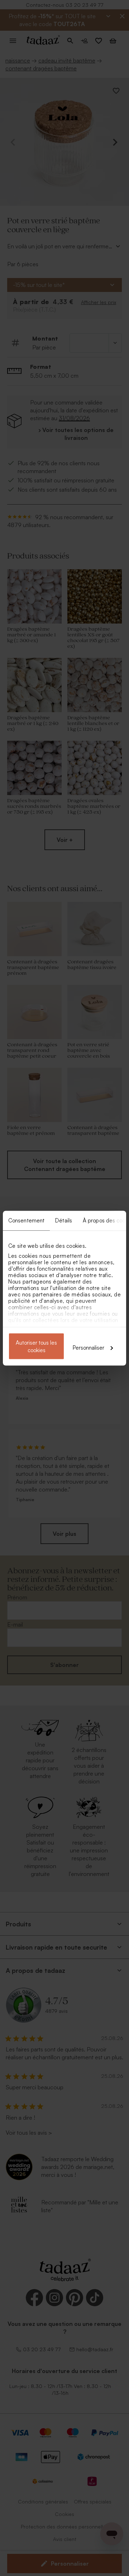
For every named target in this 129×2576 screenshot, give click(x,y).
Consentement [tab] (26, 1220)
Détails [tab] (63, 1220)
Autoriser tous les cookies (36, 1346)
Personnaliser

• [TRY IT]:
Pictures aside, reproduce every record exactly as it stands.

• [TASK RESPONSE]:
For every named target in this 129×2576 screenshot, give click(x,y).
Consentement [tab] (26, 1220)
Détails [tab] (63, 1220)
Autoriser tous les cookies (36, 1346)
Personnaliser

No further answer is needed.